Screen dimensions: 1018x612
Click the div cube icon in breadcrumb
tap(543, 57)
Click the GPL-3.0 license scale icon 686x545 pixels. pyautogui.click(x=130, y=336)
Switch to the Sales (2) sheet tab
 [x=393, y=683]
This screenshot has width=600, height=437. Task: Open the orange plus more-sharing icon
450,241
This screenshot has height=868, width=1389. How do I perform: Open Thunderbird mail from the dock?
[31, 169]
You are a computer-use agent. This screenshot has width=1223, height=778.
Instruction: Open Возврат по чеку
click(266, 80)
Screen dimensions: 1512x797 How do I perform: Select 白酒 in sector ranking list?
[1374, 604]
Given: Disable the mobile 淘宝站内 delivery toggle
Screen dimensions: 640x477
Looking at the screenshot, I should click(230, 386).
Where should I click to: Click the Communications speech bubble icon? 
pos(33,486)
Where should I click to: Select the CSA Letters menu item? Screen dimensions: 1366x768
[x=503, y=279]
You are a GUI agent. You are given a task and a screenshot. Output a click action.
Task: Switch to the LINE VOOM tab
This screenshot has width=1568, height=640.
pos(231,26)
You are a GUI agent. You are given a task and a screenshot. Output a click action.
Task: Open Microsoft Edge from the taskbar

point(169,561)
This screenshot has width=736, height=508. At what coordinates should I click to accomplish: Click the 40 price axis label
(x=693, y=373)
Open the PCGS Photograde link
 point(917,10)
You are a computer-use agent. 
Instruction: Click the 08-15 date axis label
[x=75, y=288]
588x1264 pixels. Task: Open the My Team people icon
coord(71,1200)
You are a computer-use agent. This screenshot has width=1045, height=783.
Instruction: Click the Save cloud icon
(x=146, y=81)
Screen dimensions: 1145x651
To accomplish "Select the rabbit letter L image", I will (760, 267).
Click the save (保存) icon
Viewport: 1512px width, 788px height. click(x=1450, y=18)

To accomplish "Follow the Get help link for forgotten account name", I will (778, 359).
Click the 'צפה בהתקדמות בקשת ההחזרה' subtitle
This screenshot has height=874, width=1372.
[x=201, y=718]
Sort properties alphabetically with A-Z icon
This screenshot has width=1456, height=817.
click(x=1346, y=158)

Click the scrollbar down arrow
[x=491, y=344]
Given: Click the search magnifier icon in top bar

**WHAT IS BEING ASKED**.
Word for word, repeat the records above.

**EXERCISE ANSWER**.
Screen dimensions: 1018x612
Click the div cube icon in breadcrumb
tap(543, 57)
Click the GPL-3.0 license scale icon 686x545 pixels. pyautogui.click(x=130, y=336)
Switch to the Sales (2) sheet tab
 [x=393, y=683]
This screenshot has width=600, height=437. Task: Open the orange plus more-sharing icon
450,241
This screenshot has height=868, width=1389. How do I perform: Open Thunderbird mail from the dock?
[31, 169]
You are a computer-use agent. This screenshot has width=1223, height=778.
Instruction: Open Возврат по чеку
click(266, 80)
Screen dimensions: 1512x797 How do I perform: Select 白酒 in sector ranking list?
[1374, 604]
Given: Disable the mobile 淘宝站内 delivery toggle
Screen dimensions: 640x477
Looking at the screenshot, I should click(230, 386).
Where should I click to: Click the Communications speech bubble icon? 
pos(33,486)
Where should I click to: Select the CSA Letters menu item? Screen dimensions: 1366x768
[x=503, y=279]
You are a GUI agent. You are given a task and a screenshot. Output a click action.
Task: Switch to the LINE VOOM tab
This screenshot has width=1568, height=640.
pos(231,26)
You are a GUI agent. You are given a task and a screenshot. Output a click action.
Task: Open Microsoft Edge from the taskbar

point(169,561)
This screenshot has width=736, height=508. At what coordinates should I click to accomplish: Click the 40 price axis label
(x=693, y=373)
Open the PCGS Photograde link
 point(917,10)
You are a computer-use agent. 
Instruction: Click the 08-15 date axis label
[x=75, y=288]
588x1264 pixels. Task: Open the My Team people icon
coord(71,1200)
You are a computer-use agent. This screenshot has width=1045, height=783.
Instruction: Click the Save cloud icon
(x=146, y=81)
Screen dimensions: 1145x651
To accomplish "Select the rabbit letter L image", I will (760, 267).
Click the save (保存) icon
Viewport: 1512px width, 788px height. click(x=1450, y=18)

To accomplish "Follow the Get help link for forgotten account name", I will (778, 359).
Click the 'צפה בהתקדמות בקשת ההחזרה' subtitle
This screenshot has height=874, width=1372.
[x=201, y=718]
Sort properties alphabetically with A-Z icon
This screenshot has width=1456, height=817.
click(x=1346, y=158)

Click the scrollbar down arrow
[x=491, y=344]
Given: Click the search magnifier icon in top bar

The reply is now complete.